The Semiconductor Surge: Retail Investors’ Bold Bets in May 2026
May 2026 brought a wild trend: retail investors piled into the semiconductor sector like never before. The rush was hard to ignore, with investment volumes breaking records and chip stocks soaring.
What sparked this frenzy? People saw extraordinary gains and couldn’t resist jumping in. But there’s more to it than just numbers—sentiment ran high, and everyone seemed to want a piece of the action.
A Frenzied Two Months for Chip Stocks
The first half of 2026 felt almost surreal for anyone watching chip stocks. On eToro’s U.S. platform, May marked the biggest wave of retail buy orders for chip companies all year.
This tidal wave of buying hit just as the PHLX Semiconductor Index started to go vertical. The timing felt almost uncanny.
Unprecedented Gains and Investor Enthusiasm
April and May 2026? The PHLX Semiconductor Index shot up about 69.1%. That’s not a typo—it basically matched the entire 65% return from 2023 in just two months.
The acceleration caught a lot of people off guard. Suddenly, the sector felt unstoppable.
Some individual chip companies had even wilder runs:
- Micron skyrocketed by a jaw-dropping 187.4% in just eight weeks.
- Sandisk wasn’t far behind, leaping 166.8%.
On eToro, retail investors snapped up Nvidia, Micron, Sandisk, Intel, and AMD more than any others. Clearly, the whole sector had this almost magnetic pull for people looking for upside.
The “Heyday” and its Underlying Risks
eToro analyst Bret Kenwell called it a “heyday for retail investors.” The excitement was almost contagious, and money kept flowing into these tech giants.
The Double-Edged Sword of Momentum
But let’s be honest—momentum works both ways. Kenwell pointed out that if this energy fizzles, things could get ugly fast.
If sentiment shifts or something unexpected happens, investors who’ve gone all-in might take a real hit. It’s a classic risk, but sometimes it’s easy to forget when stocks are going straight up.

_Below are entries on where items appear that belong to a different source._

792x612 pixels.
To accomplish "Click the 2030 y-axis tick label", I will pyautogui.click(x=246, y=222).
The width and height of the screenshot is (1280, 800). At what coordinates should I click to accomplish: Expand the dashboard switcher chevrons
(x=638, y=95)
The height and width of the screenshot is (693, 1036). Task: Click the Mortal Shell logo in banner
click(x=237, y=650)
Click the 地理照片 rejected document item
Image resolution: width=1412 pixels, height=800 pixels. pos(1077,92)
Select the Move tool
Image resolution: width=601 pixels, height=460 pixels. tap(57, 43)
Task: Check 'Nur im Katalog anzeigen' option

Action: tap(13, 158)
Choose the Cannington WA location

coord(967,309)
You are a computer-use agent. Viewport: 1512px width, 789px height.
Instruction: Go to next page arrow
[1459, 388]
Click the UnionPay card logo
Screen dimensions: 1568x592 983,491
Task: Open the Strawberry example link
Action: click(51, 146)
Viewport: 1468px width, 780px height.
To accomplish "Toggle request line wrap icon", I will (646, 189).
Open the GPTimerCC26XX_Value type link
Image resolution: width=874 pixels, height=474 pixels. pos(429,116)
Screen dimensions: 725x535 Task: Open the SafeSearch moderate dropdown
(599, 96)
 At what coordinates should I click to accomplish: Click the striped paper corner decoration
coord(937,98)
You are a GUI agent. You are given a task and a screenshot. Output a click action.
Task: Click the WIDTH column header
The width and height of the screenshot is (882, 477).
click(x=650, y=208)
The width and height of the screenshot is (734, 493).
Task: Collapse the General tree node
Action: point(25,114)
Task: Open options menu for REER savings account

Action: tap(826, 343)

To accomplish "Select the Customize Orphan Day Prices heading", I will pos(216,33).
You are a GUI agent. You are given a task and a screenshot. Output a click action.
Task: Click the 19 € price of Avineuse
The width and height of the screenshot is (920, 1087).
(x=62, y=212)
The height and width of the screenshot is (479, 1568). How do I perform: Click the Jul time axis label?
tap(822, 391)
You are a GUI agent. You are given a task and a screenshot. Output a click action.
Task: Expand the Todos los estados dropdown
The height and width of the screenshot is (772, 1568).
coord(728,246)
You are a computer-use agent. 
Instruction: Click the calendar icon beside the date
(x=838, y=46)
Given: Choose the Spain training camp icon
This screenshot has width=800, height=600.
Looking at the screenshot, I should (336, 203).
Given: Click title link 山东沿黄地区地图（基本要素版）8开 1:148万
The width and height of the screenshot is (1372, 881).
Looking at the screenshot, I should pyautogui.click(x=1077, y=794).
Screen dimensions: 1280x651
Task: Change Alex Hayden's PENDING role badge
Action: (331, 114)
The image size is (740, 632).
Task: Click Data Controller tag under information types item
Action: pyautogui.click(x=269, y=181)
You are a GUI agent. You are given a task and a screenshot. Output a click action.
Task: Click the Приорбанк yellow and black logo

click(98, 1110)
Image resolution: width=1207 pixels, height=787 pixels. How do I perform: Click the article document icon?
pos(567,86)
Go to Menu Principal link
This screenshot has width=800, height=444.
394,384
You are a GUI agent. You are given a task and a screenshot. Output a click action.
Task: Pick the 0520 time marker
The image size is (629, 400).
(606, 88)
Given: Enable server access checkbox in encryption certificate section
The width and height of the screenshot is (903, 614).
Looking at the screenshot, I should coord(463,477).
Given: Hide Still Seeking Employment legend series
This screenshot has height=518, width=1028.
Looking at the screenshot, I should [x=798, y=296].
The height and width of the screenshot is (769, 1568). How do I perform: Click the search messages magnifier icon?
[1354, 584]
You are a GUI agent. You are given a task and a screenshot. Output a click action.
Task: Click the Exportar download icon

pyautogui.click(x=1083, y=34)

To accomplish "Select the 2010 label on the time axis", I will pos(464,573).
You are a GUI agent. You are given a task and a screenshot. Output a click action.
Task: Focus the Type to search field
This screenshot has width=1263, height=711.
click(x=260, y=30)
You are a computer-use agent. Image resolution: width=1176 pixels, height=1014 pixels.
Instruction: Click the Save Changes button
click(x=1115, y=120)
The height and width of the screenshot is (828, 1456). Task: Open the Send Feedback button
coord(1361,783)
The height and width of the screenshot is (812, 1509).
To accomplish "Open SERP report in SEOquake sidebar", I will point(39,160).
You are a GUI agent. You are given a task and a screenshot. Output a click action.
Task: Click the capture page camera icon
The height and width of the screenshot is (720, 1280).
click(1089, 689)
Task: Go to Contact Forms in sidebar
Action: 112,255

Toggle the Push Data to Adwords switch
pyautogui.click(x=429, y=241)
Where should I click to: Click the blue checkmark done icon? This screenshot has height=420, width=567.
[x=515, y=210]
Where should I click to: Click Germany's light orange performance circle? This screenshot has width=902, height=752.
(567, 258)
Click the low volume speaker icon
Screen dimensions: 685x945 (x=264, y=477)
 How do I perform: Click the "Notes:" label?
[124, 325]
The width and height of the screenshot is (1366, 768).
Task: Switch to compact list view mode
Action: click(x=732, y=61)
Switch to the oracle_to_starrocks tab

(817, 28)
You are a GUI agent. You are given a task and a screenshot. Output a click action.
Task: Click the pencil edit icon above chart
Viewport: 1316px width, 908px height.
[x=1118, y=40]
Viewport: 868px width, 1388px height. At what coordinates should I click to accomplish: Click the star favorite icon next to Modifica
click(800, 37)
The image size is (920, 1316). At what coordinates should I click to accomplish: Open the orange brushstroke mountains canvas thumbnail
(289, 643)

There’s also the issue of lopsided portfolios. Someone with just 5% in semiconductors half a year ago might now find that slice ballooning to 15–20%. That kind of shift can sneak up on you, thanks to both price jumps and adding more positions.
Heightened Sector-Specific Risk
When semiconductor stocks take up such a huge chunk of a retail investor’s portfolio, it ramps up their exposure to sector-specific risks. Plenty of folks might not even realize just how concentrated their assets have become.
This leaves them open to any downturns that hit the chip industry. It really highlights the need for diversification and regular portfolio reviews, especially when the market’s swinging fast.